Directions for this task »
Rewrite every one of the records below, replacing "computer-use agent" with "desktop automation assistant" wherever it occurs and keeping all other text unchanged; omit the pictures from your version.

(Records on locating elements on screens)
________________________________________
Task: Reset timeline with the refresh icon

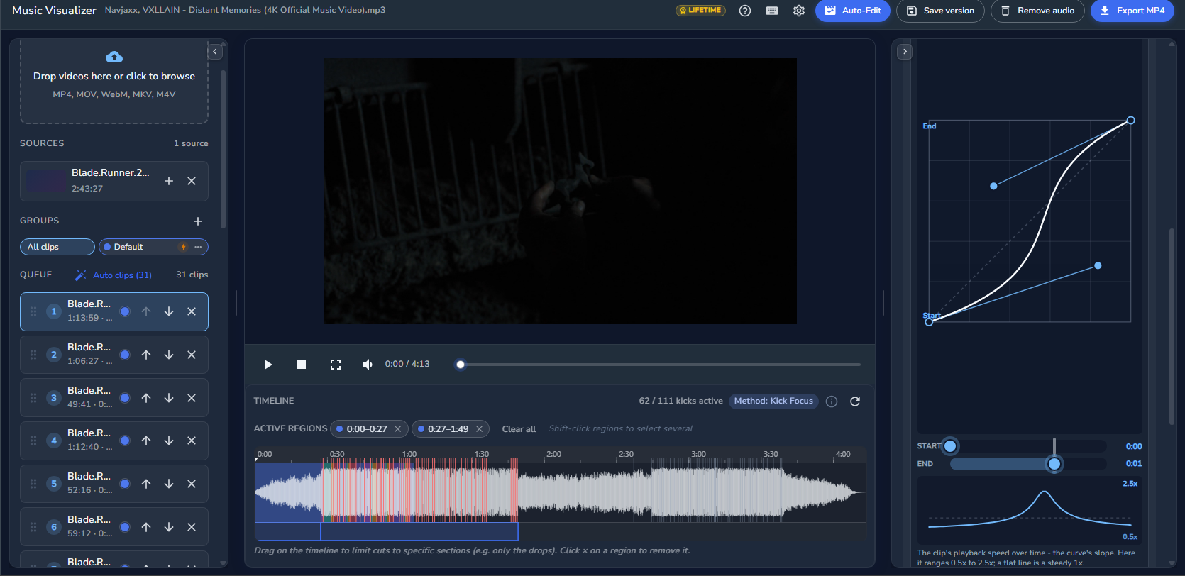Action: pyautogui.click(x=855, y=401)
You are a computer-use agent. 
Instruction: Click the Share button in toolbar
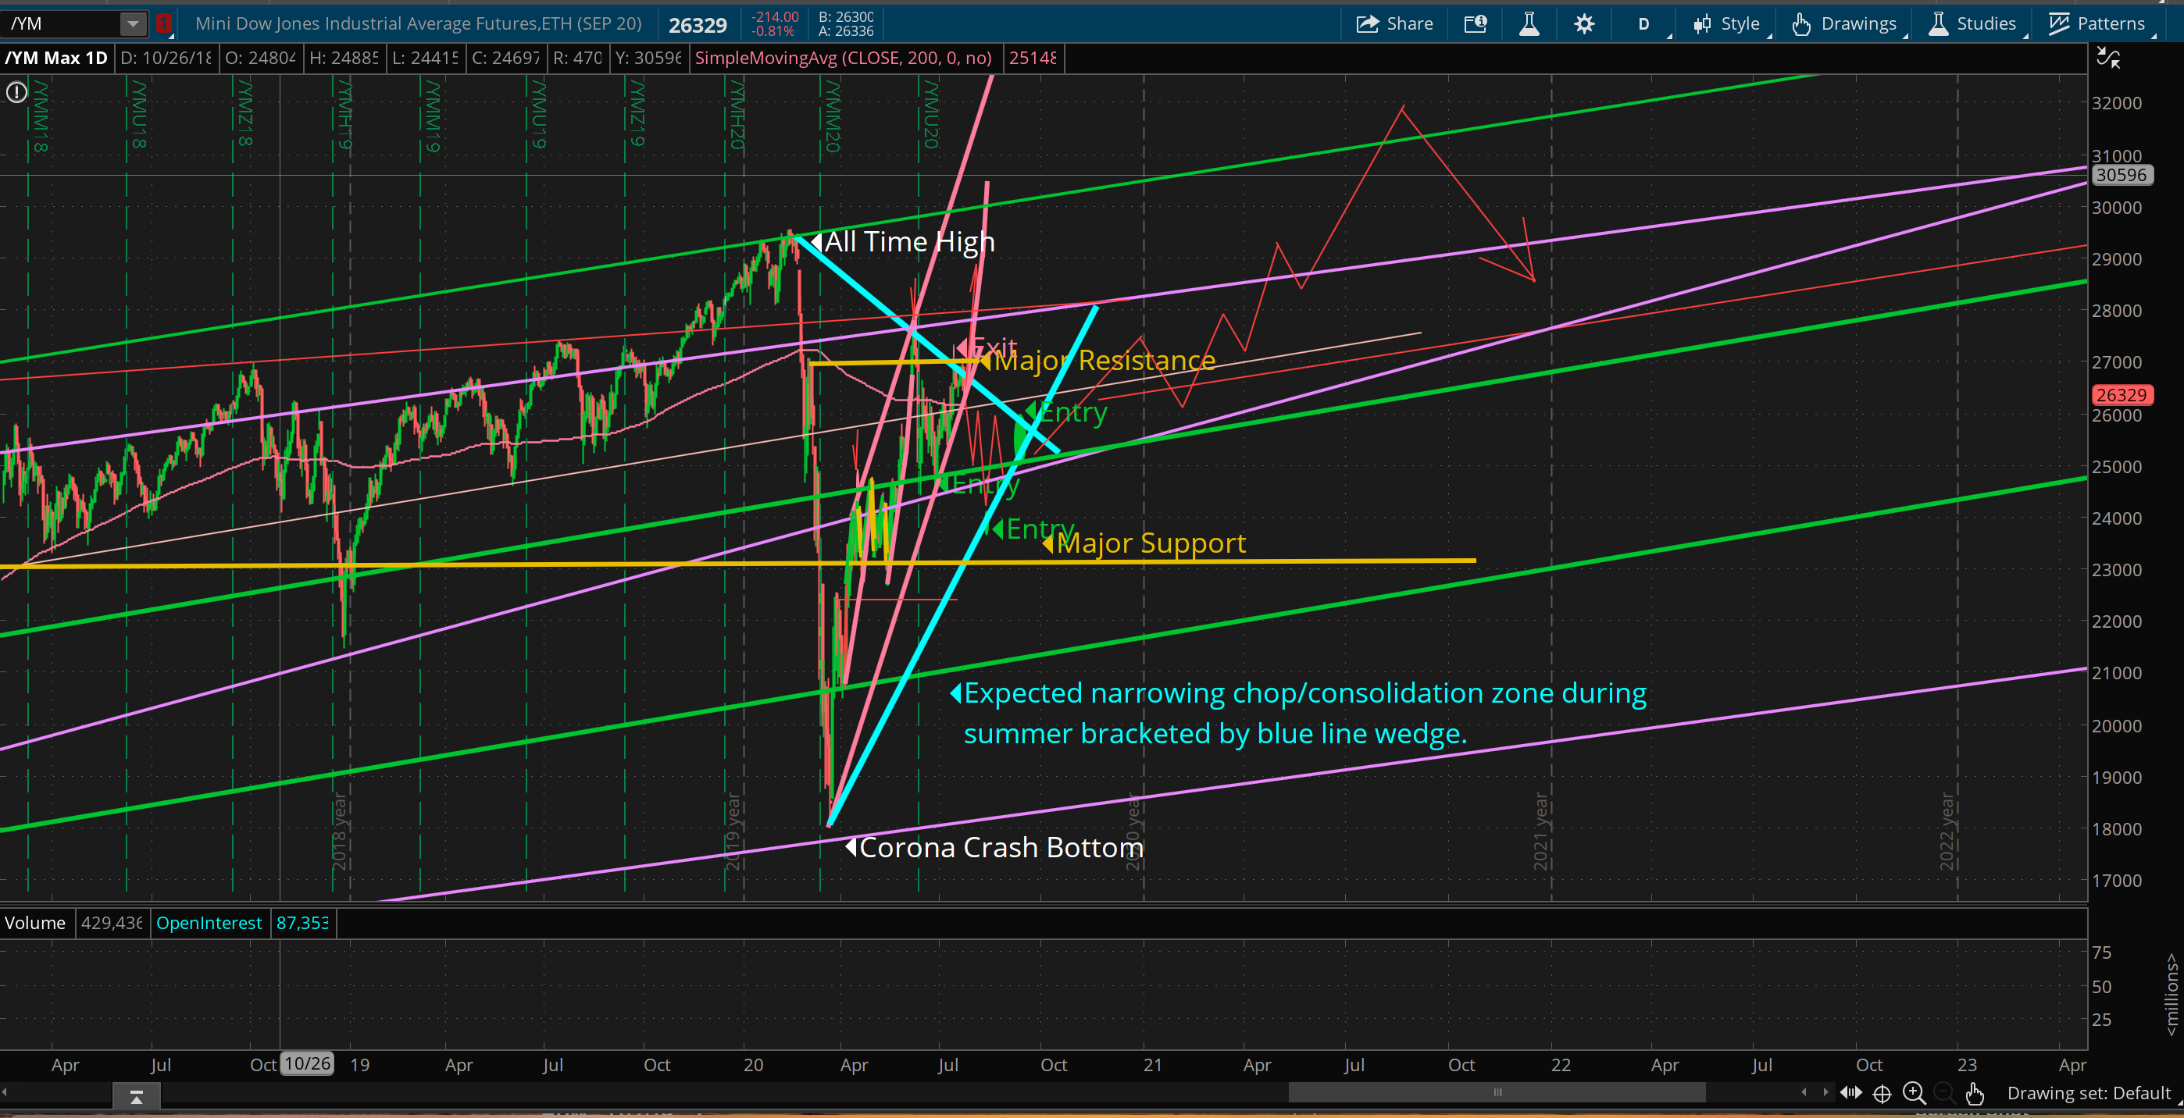(1395, 24)
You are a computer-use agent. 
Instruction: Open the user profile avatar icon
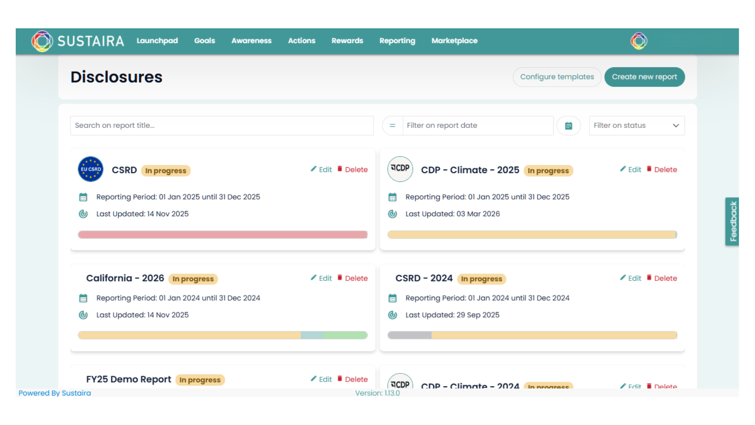click(x=639, y=41)
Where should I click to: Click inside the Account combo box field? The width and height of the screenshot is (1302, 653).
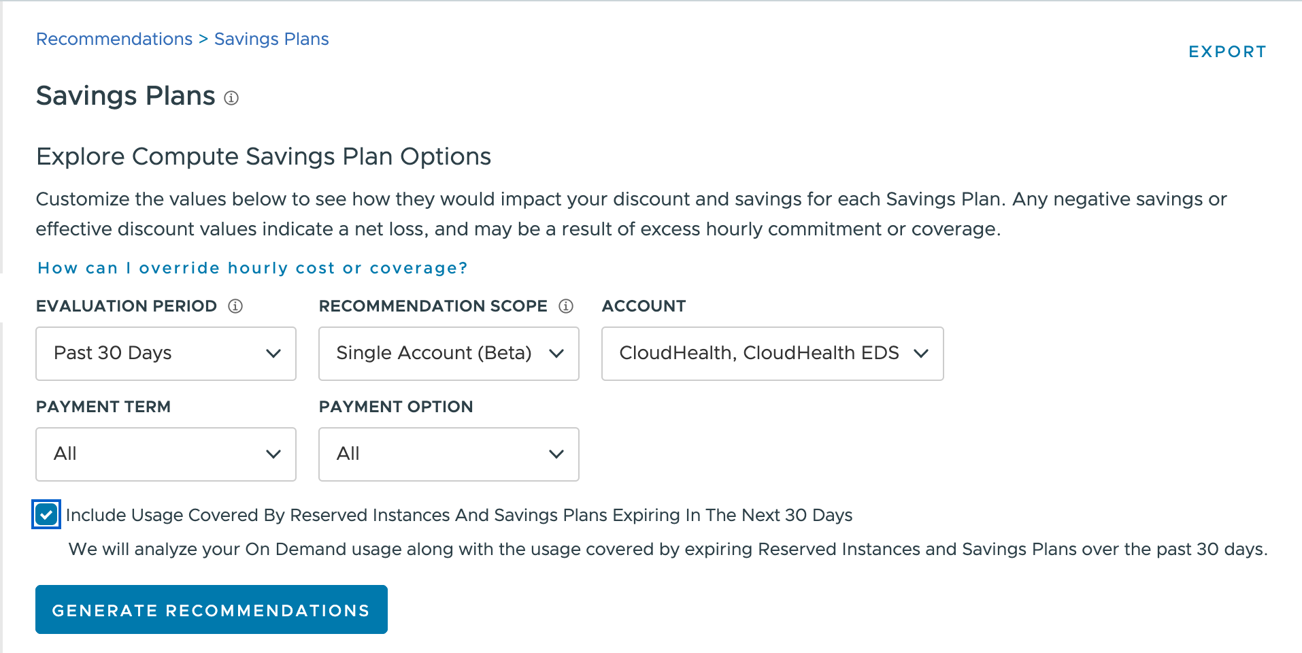748,353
________________________________________
Written response »
Task: Reset timeline with the refresh icon

Action: pyautogui.click(x=855, y=401)
You are a desktop automation assistant. 
Instruction: Click the Share button in toolbar
(1395, 24)
You are a desktop automation assistant. 
Instruction: Open the user profile avatar icon
click(x=639, y=41)
Where should I click to: Click inside the Account combo box field? The width and height of the screenshot is (1302, 653).
748,353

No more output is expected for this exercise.